A newspaperman lives through dozens of stories every day. Touching, often harrowing, tales that bring tears, at least on the inside, laughter, pain and sometimes passionate fury. It comes with the job, like milk comes with the milkman.
If you didn’t experience enough life in thirty years, on what used to be called London’s Fleet Street, to cram at least 10 books to bursting, then you were probably on the Obituary Column.
A lot of my stories – but not all – come from exciting snatches of other peoples’ adventures. I’ve had my own, too, and inspired by these two factors, my imagination goes into overdrive.
We all absorb what we see and feel around us from day to day, and with me, it all comes gushing out when I sit down in my study and start to write.
Photographers take pictures, artists paint landscapes, and I plumb the depths of my memories for inspiration. There’s a goldmine down there and all I have to do is wrap it all up in some carefully chosen words and wham!…we have a story.
I’m looking at my study wall as I write this, and the framed pictures of newspaper stories I have covered: the last words of a victim gunned down by a gangster in a shocking revenge killing, on manoeuvres with the British military, training with RAF jet fighter pilots (dumped in the wintry ocean before a dramatic helicopter rescue), a day on the motor racing circuit, ski-ing, a venture aboard a two-man hot air balloon ending in near disaster, spy stories, crime stories, love stories, celebrity stories – I seem to have covered the whole gamut of our modern world.
Lots of people have done these things and perhaps keep diaries and albums to store them in.

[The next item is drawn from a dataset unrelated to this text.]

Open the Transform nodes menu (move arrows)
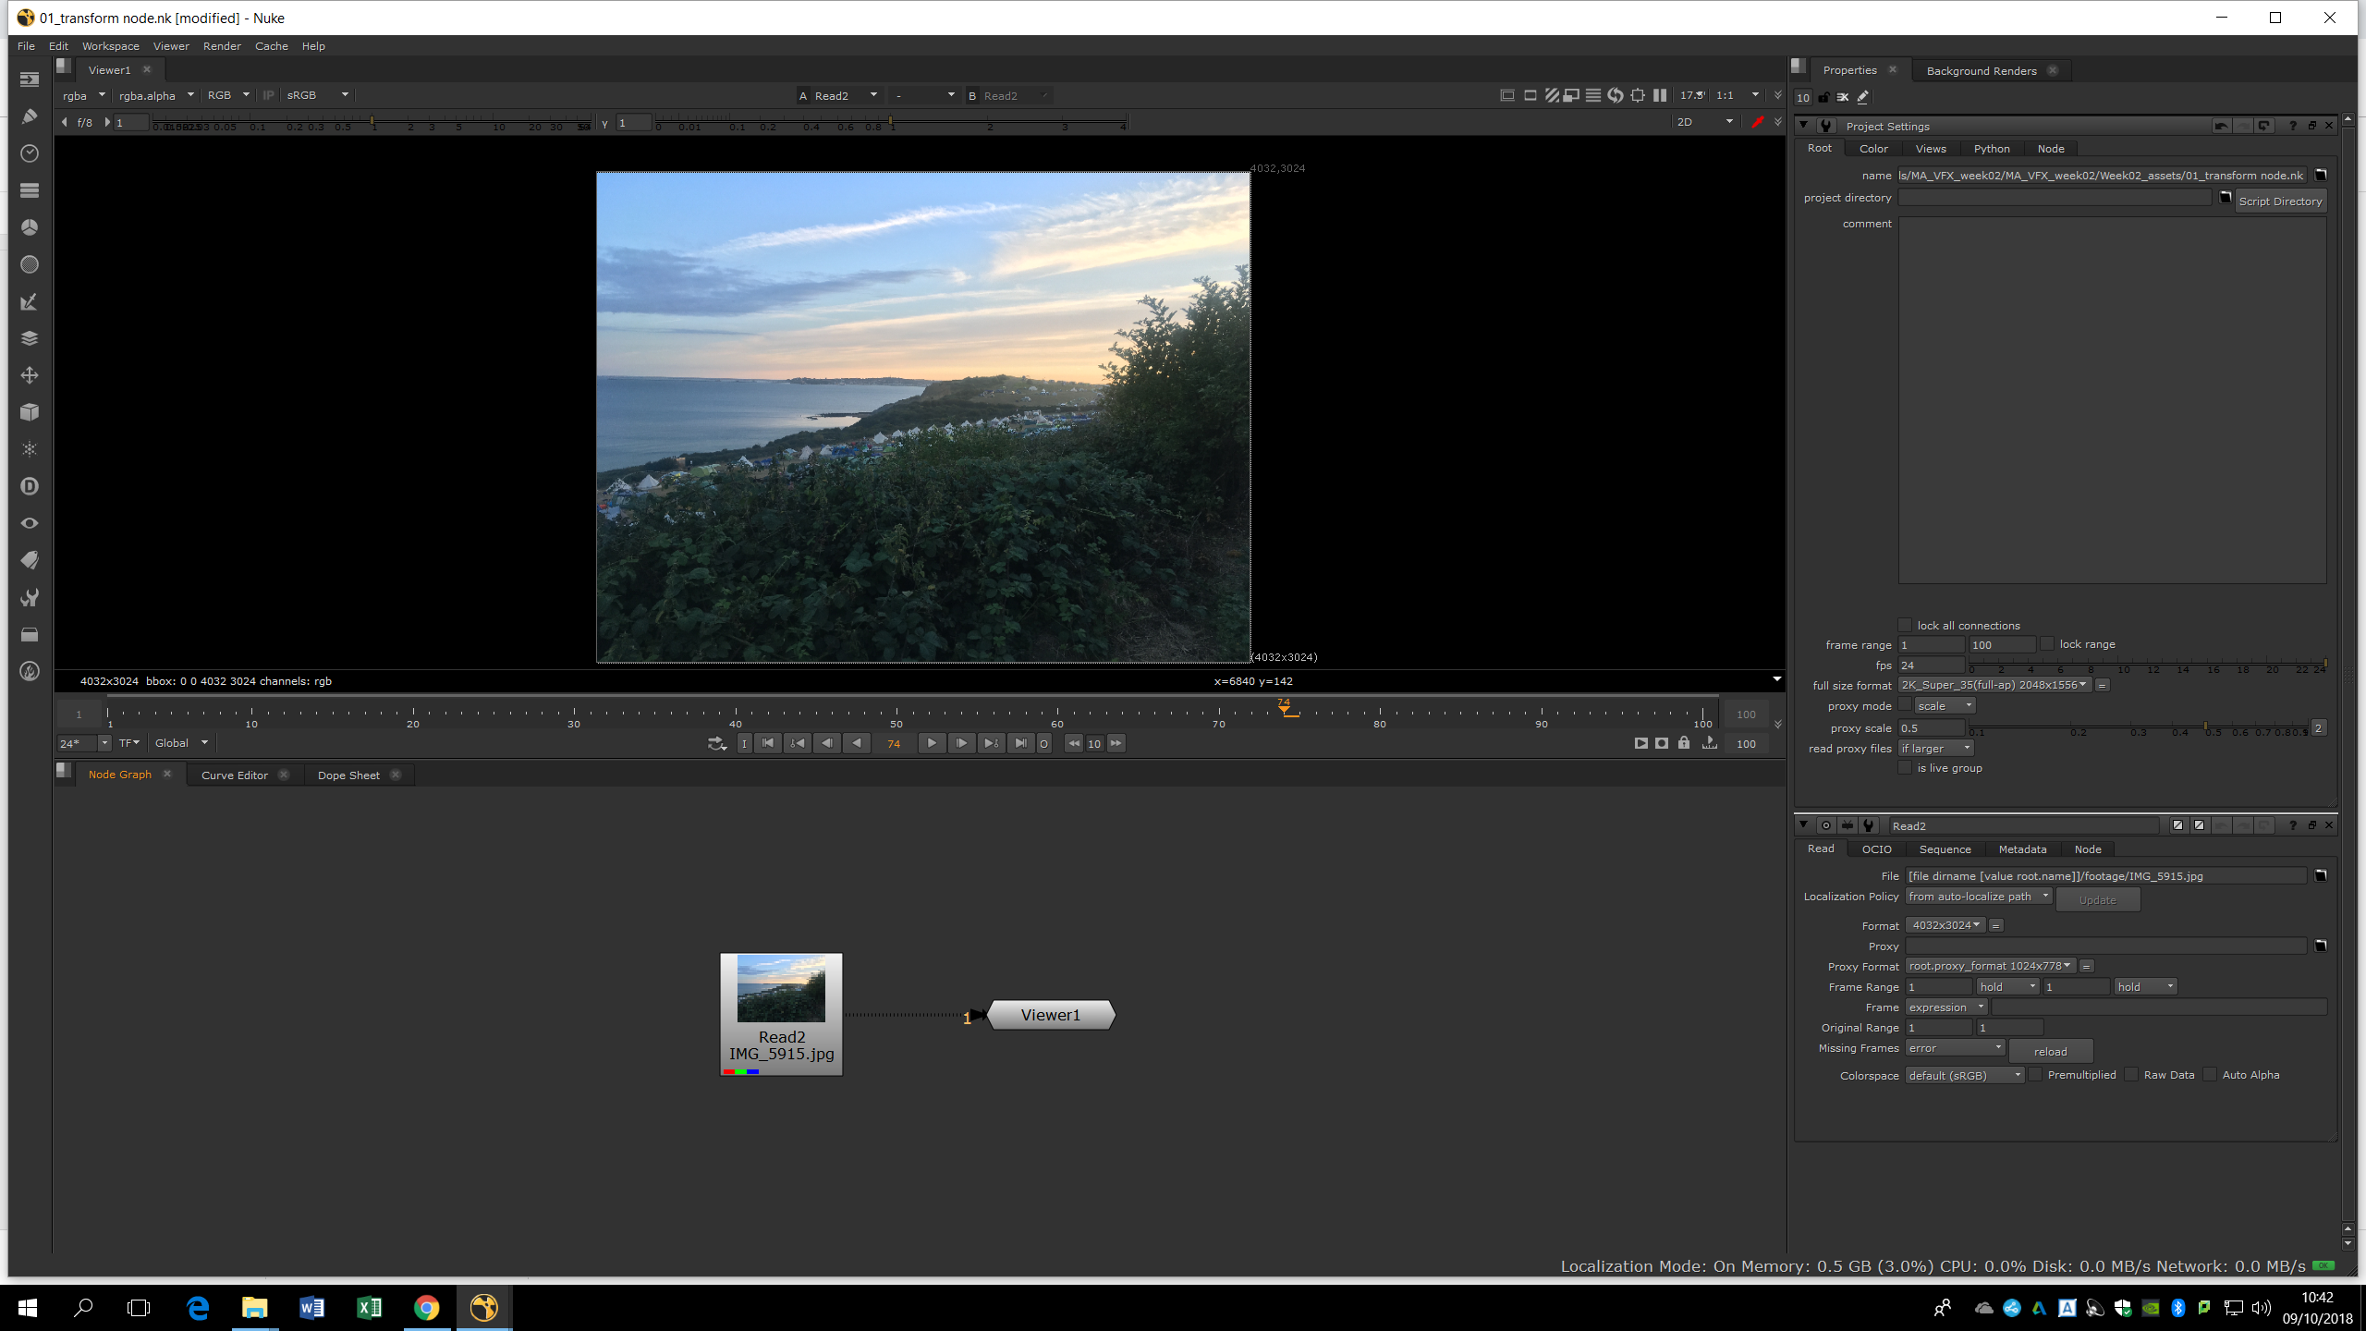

With me it’s more a case of wrapping them up in storylines and packing them off to a sympathetic publisher.
That’s where I live, in those books. From the Californian redwoods and surf cities (Old Grumpy and Wipe-out!), the dusty High Atlas mountains of Morocco (Innocents Abroad), Sixties London (Puppets) and even way back in my very own childhood, Reflections in a Hubcap.
Another story (Cokum) is much closer to home, exploring the edgy relationship between a craggy old Sussex fisherman and his son who has no desire to fish. It is set entirely in the small town where I live and is a kind of homage to a bygone age, now pretty much swept away on the waves of time.
Most of my stories have a shock twist at the end, because that was what always impressed me as a reader. I didn’t want to know what was happening after just a page or two; predictability was pure poison. Now, as a writer, I want people to reach the last line, drop the book and say: Wow! Didn’t see that coming!
It wouldn’t have worked with any of my news-editors but I believe it works well in fiction. They used to say ‘tell the story straight and true.’
Not me. I like to keep ‘em guessing to the very end.